LA police: Sexuality not key factor in gay son's killing

Police believe the primary reason a Los Angeles man shot and killed his adult son was to cover up for the stabbing death of his wife the previous day, and not chiefly because the son was gay, as prosecutors had alleged.

LAPD homicide Detective John Doerbecker tells the Los Angeles Times ( Tuesday that his son's sexuality was a contributing factor for Shehada Issa, 69, in the killing, but not the main factor. Officers discovered the body of the wife, Rabihah Issa, while investigating the killing of the son, Amier Issa, on March 29.

"Dad killed mom and then killed his son to cover it up," Doerbecker said. Police officers found the son's body outside the family home in the city's North Hills area.

The father has been charged with killing his son in a hate crime because he was gay. He has not yet been charged in the killing of the wife.

When he was arrested, Shehada Issa he told investigators he shot his son in self-defense after finding his wife's body. He has not been arraigned and is being held without bail. It's not clear whether he has an attorney who could comment on his case.

Another homicide detective, Steve Castro, had told the Daily News of Los Angeles ( ) earlier that Amier Issa's "sexual orientation was not the key factor" in the killing.

The Los Angeles County District Attorney had said in a statement Friday that the murder was committed "because of the victim's sexual orientation and because of the defendant's perception of that status and the victims' association with a person and a group of that status."

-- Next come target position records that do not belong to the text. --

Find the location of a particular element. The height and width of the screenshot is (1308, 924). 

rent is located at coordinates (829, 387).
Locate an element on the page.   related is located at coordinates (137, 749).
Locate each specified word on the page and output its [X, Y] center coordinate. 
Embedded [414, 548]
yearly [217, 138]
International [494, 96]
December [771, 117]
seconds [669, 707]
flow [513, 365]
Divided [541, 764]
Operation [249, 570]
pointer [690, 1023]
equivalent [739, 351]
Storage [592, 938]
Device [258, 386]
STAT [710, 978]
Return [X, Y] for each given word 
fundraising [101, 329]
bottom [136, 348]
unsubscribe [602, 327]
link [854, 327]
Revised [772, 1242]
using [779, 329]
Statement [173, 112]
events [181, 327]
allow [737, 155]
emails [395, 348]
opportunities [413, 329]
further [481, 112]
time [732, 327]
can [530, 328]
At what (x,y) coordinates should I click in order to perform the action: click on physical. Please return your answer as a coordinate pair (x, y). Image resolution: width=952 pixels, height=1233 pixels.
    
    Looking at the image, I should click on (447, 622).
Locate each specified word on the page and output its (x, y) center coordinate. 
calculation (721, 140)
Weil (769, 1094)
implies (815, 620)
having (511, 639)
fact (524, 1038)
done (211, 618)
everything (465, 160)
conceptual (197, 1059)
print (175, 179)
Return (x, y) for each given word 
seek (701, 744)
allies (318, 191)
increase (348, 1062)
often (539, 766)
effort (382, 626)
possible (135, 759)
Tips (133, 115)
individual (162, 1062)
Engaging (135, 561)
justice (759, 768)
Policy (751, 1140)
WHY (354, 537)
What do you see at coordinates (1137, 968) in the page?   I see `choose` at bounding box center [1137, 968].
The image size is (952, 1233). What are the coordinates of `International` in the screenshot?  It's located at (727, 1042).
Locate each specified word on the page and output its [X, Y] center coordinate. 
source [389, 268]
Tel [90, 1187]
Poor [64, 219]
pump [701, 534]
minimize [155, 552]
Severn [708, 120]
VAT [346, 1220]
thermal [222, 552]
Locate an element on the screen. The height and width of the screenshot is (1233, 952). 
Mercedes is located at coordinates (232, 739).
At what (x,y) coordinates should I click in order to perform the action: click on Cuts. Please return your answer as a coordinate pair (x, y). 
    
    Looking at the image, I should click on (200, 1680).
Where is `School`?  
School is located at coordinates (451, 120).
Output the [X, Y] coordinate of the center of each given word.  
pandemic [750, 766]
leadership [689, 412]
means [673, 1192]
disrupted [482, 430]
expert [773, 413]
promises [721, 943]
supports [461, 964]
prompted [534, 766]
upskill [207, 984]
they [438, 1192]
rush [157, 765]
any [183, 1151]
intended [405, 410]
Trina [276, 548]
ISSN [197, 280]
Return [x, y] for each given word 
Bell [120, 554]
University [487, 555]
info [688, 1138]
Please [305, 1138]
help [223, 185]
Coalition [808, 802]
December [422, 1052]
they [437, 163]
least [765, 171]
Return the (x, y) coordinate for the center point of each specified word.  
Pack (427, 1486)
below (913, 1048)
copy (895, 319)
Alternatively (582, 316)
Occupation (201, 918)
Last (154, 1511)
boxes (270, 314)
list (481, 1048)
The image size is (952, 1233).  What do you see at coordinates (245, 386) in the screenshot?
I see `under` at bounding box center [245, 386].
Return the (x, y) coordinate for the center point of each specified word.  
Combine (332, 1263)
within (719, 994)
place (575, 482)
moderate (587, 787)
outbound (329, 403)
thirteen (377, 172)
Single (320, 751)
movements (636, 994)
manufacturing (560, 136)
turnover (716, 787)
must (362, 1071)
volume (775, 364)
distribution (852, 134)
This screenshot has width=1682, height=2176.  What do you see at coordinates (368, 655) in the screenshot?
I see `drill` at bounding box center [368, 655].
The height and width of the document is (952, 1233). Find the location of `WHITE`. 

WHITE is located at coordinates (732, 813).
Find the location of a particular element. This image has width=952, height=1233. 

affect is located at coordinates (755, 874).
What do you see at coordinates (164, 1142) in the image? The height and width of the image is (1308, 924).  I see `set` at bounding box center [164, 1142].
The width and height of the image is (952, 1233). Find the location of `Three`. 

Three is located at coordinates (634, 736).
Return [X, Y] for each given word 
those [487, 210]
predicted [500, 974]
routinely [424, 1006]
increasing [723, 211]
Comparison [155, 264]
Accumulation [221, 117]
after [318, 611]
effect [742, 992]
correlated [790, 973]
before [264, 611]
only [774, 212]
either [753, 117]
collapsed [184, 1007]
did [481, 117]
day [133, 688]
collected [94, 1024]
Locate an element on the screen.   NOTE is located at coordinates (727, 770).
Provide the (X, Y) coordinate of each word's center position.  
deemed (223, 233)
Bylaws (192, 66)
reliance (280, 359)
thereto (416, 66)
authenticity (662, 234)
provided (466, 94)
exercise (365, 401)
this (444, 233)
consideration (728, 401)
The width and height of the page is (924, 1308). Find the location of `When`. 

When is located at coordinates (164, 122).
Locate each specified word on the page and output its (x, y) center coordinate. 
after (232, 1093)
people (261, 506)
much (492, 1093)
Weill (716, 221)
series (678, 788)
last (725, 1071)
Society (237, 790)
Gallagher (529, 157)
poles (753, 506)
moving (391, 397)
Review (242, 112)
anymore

On Tuesday, Deputy District Attorney Emily Cole, the prosecutor in the case, said there is sufficient evidence for the hate crime, including previous threats made by the father against his son over his homosexuality. She said that it was not necessary that it be the lone factor, only that it be a factor.

"We have enough, obviously, to prove he killed the son. But the motive and the reasoning and everything is very much an ongoing investigation," she told the Times.